## Extrait à lire
****************************************

Giuseppe Culicchia est né à Turin le 30 avril 1965. Il a publié ses premiers récits en 1990 dans l'anthologie Papergang-Under 25 III sous la houlette de Pier Vittorio Tondelli.

En 1994 sort son premier roman : Tutti giù per terra1, Prix Montblanc 1993 et Prix Grinzane Cavour du premier roman 1995). Les aventures de Walter, le protagoniste de ce premier opus se poursuivent dans Paso doble (1995) : héros paumé d'une génération où la communication n'est plus que juxtaposition de solitudes, Walter quitte ses parents et s'accorde un délai ; un long service civil d'objecteur de conscience. Entre adolescence et âge adulte, il va tenter de se définir un idéal, d'approcher les femmes, et d'apprendre à survivre dans une réalité tragicomique et grotesque. Surtout il jette un regard lucide, décapant, souvent drôle sur lui-même et ses amis, la vacuité des engagements politiques, les petits boulots, les amitiés et les amours.

En 1997 sortent Bla bla bla et le film de Davide Ferrario tiré de Tutti giù per terra.

Dans la foulée, toujours chez Garzanti, il a publié Ambarabà (2000), A spasso con Anselm (2001), Liberi tutti, quasi (2002) et Il paese delle meraviglie2 (2004).

Pour Einaudi il a traduit American Psycho et Lunar Park de Bret Easton Ellis. Et, chez Einaudi toujours, vient de sortir Ritorno a casa dei signori Tornio, texte théâtral très court sur sa ville, Turin.
De ses débuts avec Tutti giù per terra jusqu'au récent paese delle meraviglie Giuseppe Culicchia a toujours su raconter la societé italienne de ces dernières années et écrire l'autobiogaphie d'une génération. Avec Un'estate al mare dont il a emprunté le titre à une célèbre chanson de Giuni Russo (1982), Culicchia tire sans aucune complaisance le portrait d'une Italie très contemporaine.

Eté 2006 : L'Italie est en passe de remporter le Championnat du monde de football en Allemagne. Un jeune couple mal assorti passe sa lune de miel sur les plages siciliennes, aux prises avec le futur et l'envie d'un enfant qui semble ne pas vouloir arriver. Une Italie en délire qui s'exalte en reprenant à tue-tête le po po po poooporo', sorte de I will survive' des tifosi de 2006.



L'histoire en bref


L'été du titre est l'été 2006 peuplé d'enfants obèses, pollué par la sonnerie envahissante des portables, par les alertes à la canicule et au traitement chaotique de déchets qui s'amoncellent dans les rues de Naples, tandis qu'en Allemagne l'Italie dispute les championnats du monde de football qu'elle est sur le point de remporter, à l'heure où le scandale fait rage dans les milieux pollués du football transalpin.

****************************************

## Données fournies
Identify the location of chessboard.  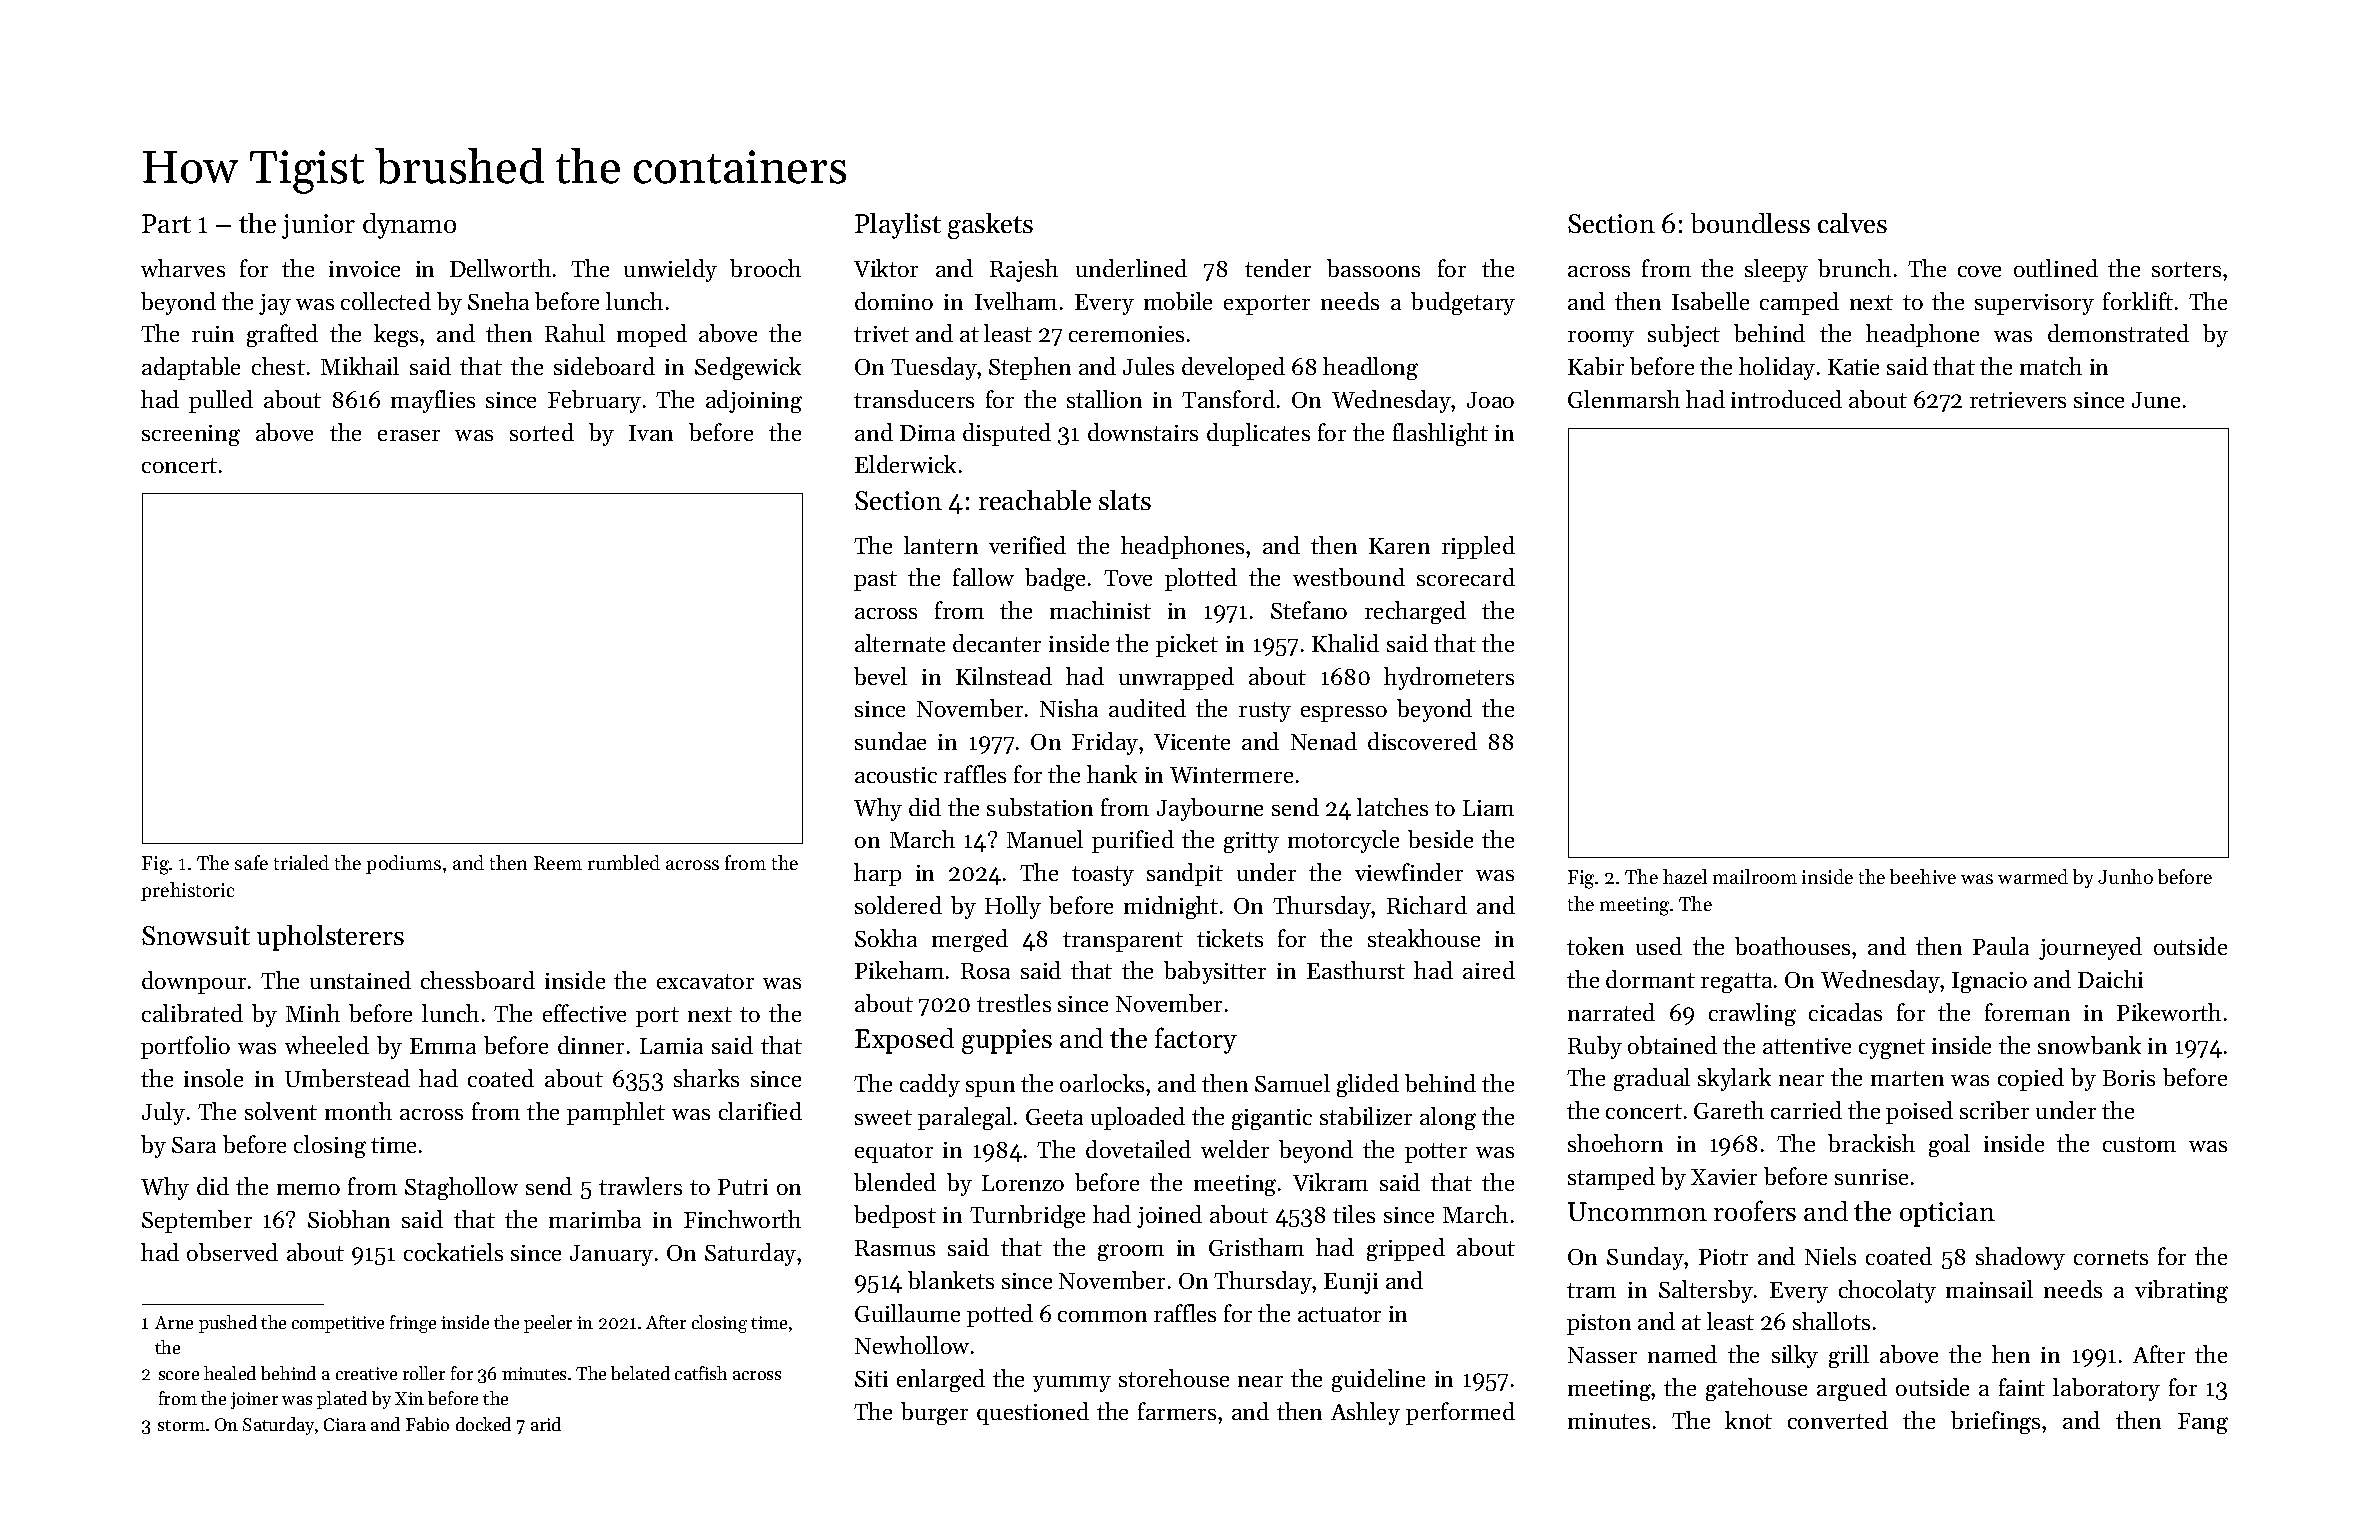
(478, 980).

****************************************

## Énoncé 1
Reproduisez à l'identique le passage de l'extrait sur Giuseppe Culicchia, de « Pour Einaudi il » à « Italie très contemporaine. ».
## Énoncé 2
D'après l'extrait sur Giuseppe Culicchia, quels titres l'auteur a-t-il publiés chez Garzanti « dans la foulée » ? Indiquez-les tous, avec leur année.
## Énoncé 3
Selon l'extrait sur Giuseppe Culicchia, où et quand l'auteur est-il né ?
Aucune des tâches ne nécessite ces données.

## Solution 1
Pour Einaudi il a traduit American Psycho et Lunar Park de Bret Easton Ellis. Et, chez Einaudi toujours, vient de sortir Ritorno a casa dei signori Tornio, texte théâtral très court sur sa ville, Turin.
De ses débuts avec Tutti giù per terra jusqu'au récent paese delle meraviglie Giuseppe Culicchia a toujours su raconter la societé italienne de ces dernières années et écrire l'autobiogaphie d'une génération. Avec Un'estate al mare dont il a emprunté le titre à une célèbre chanson de Giuni Russo (1982), Culicchia tire sans aucune complaisance le portrait d'une Italie très contemporaine.

## Solution 2
Ambarabà (2000), A spasso con Anselm (2001), Liberi tutti, quasi (2002) et Il paese delle meraviglie (2004).

## Solution 3
À Turin, le 30 avril 1965.